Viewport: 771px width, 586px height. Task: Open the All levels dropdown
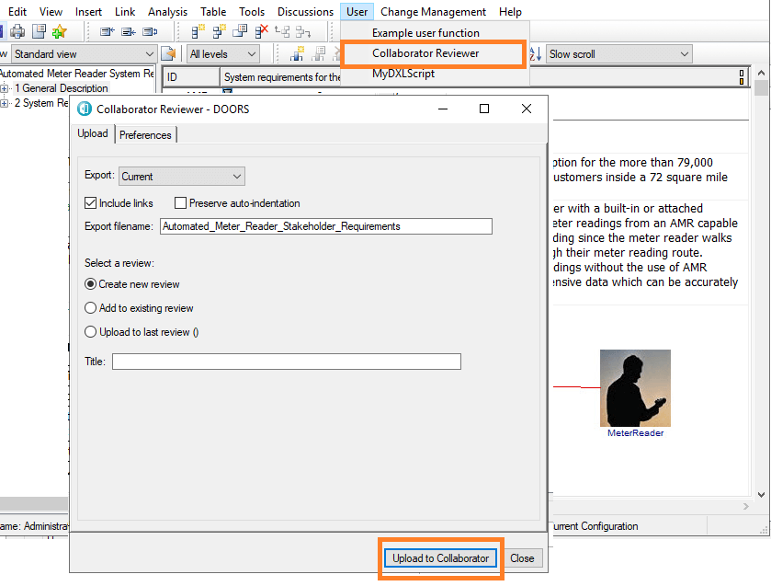222,54
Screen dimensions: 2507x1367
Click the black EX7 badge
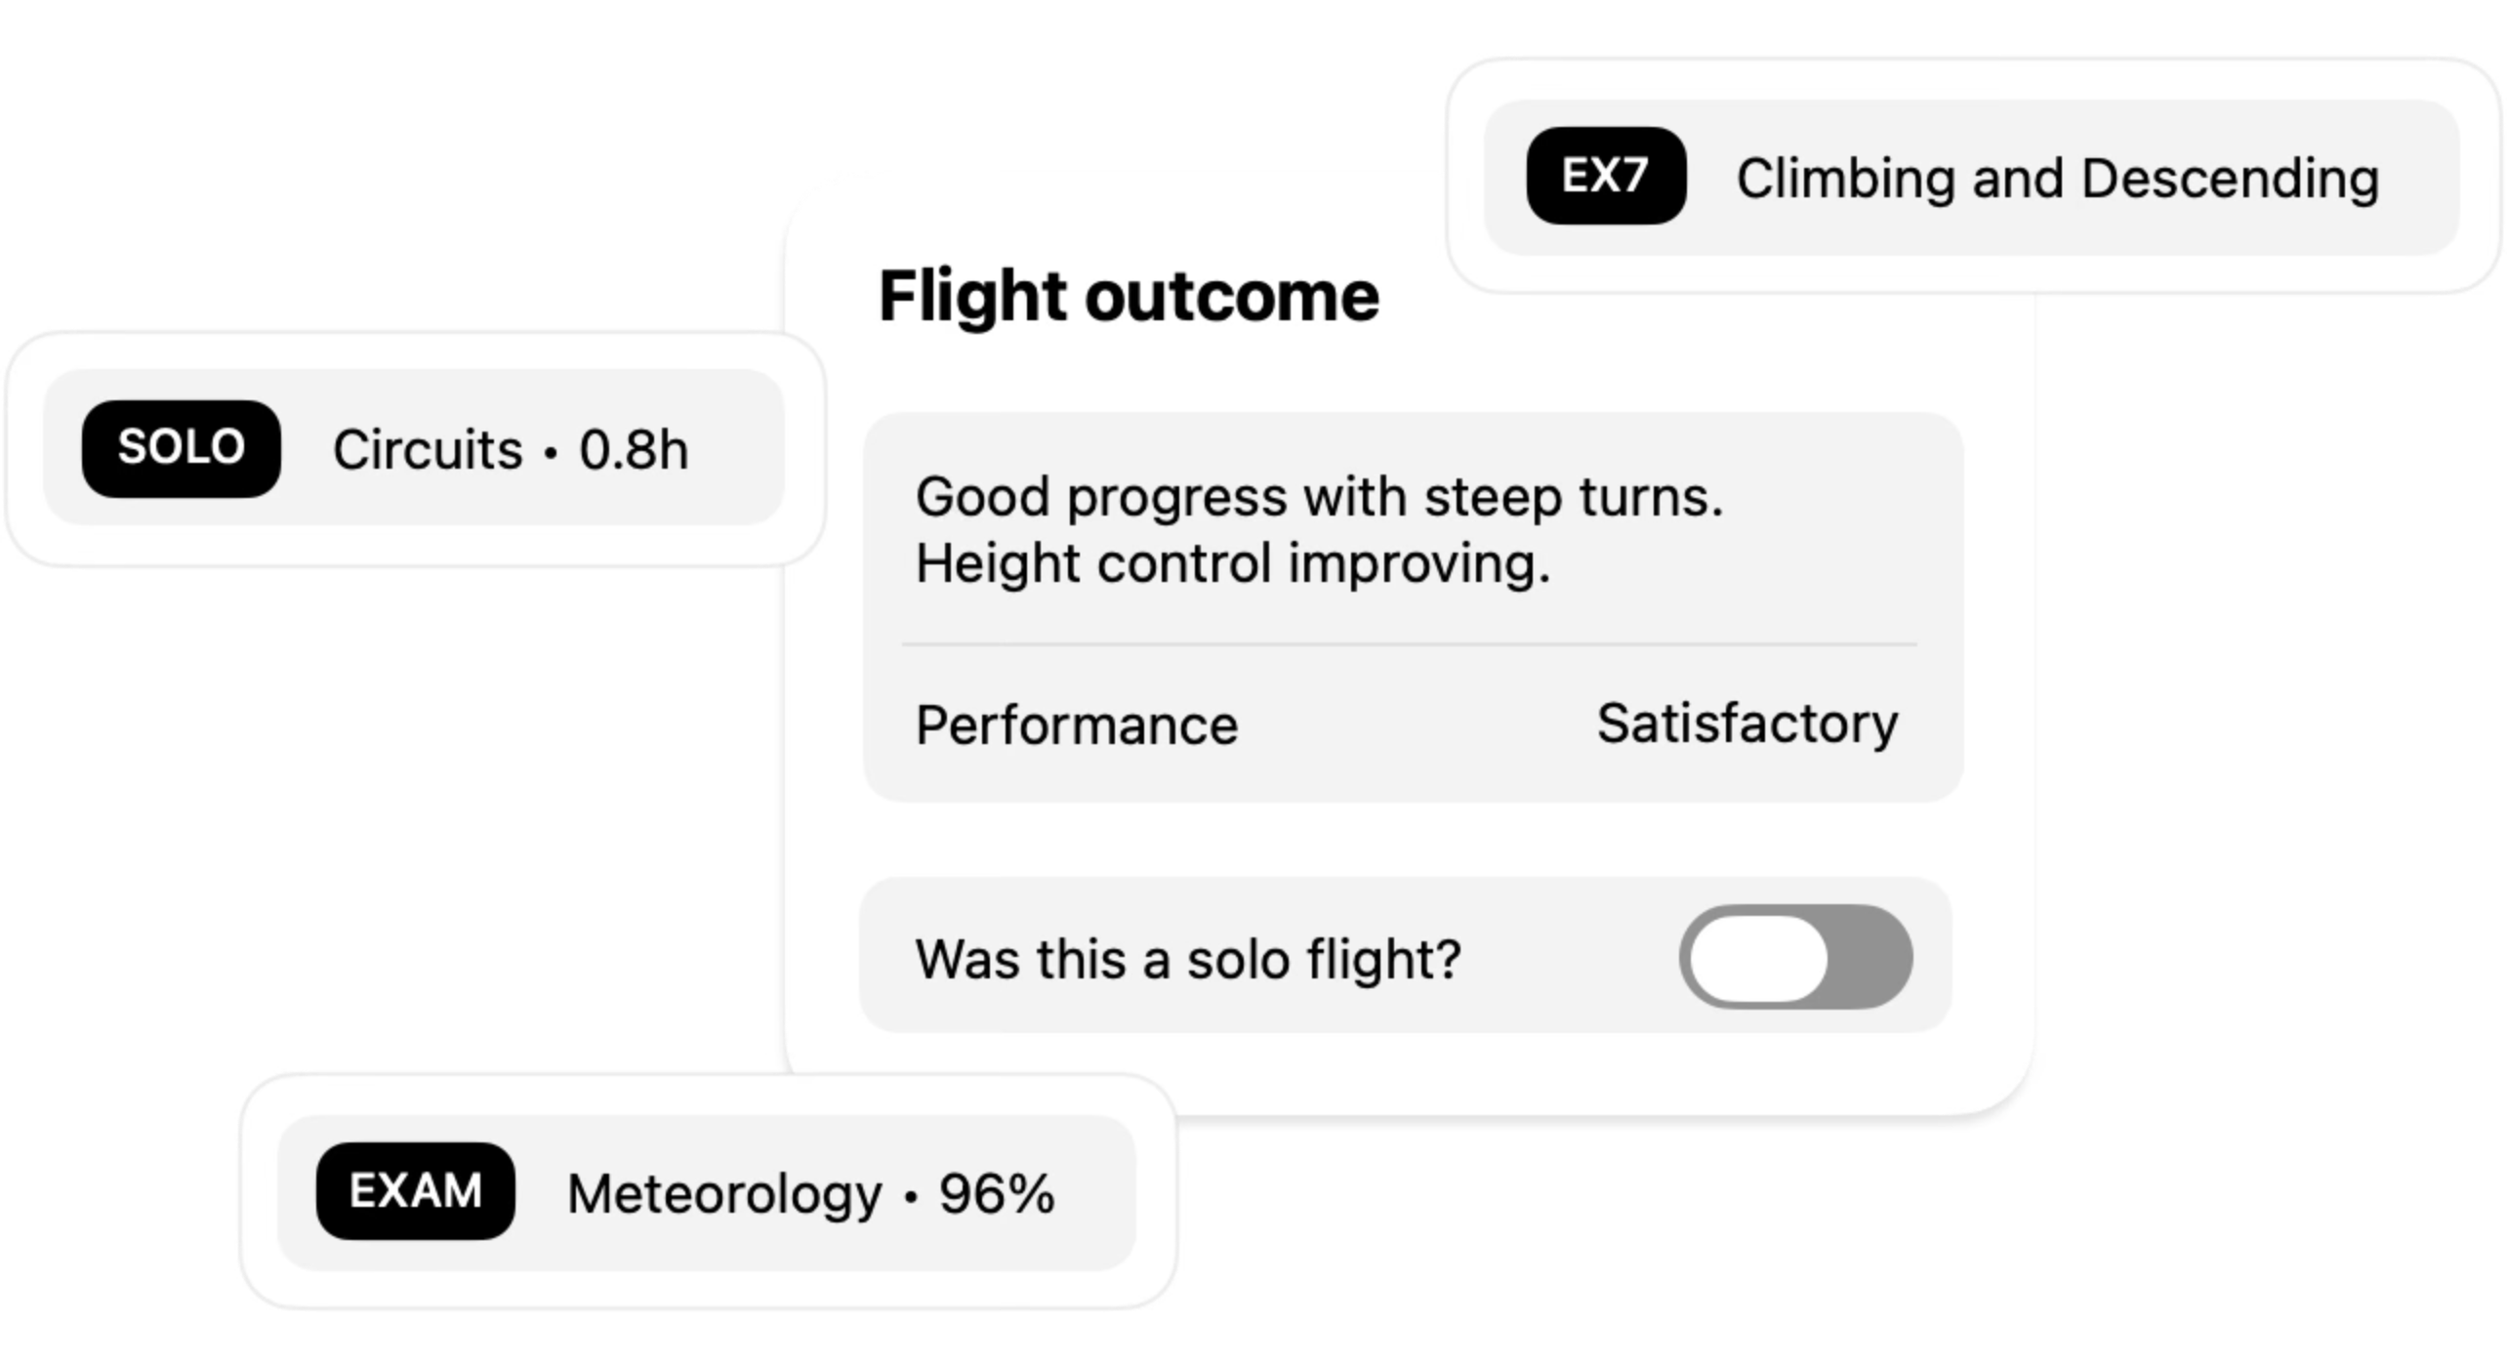[1606, 176]
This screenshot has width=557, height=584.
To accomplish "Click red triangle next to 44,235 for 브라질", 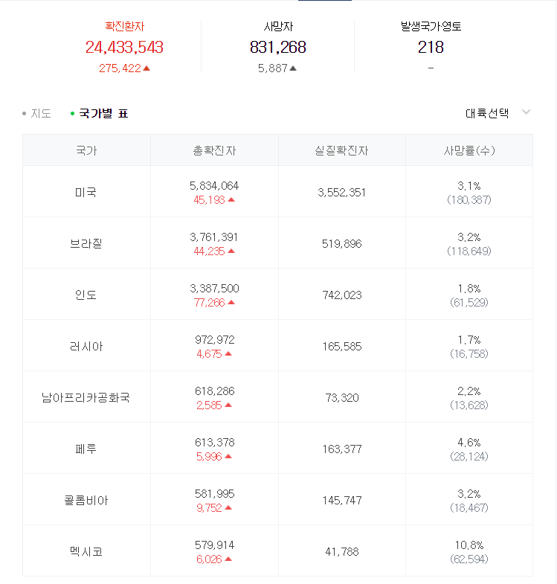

══════════════════════════════

**EXERCISE GOAL**
From the material above, copy everything exactly but the pictures.

**PROBLEM SOLUTION**
Viewport: 771px width, 586px height. Task: Open the All levels dropdown
222,54
Screen dimensions: 2507x1367
Click the black EX7 badge
[1606, 176]
This screenshot has width=557, height=584.
To accomplish "Click red triangle next to 44,235 for 브라질", 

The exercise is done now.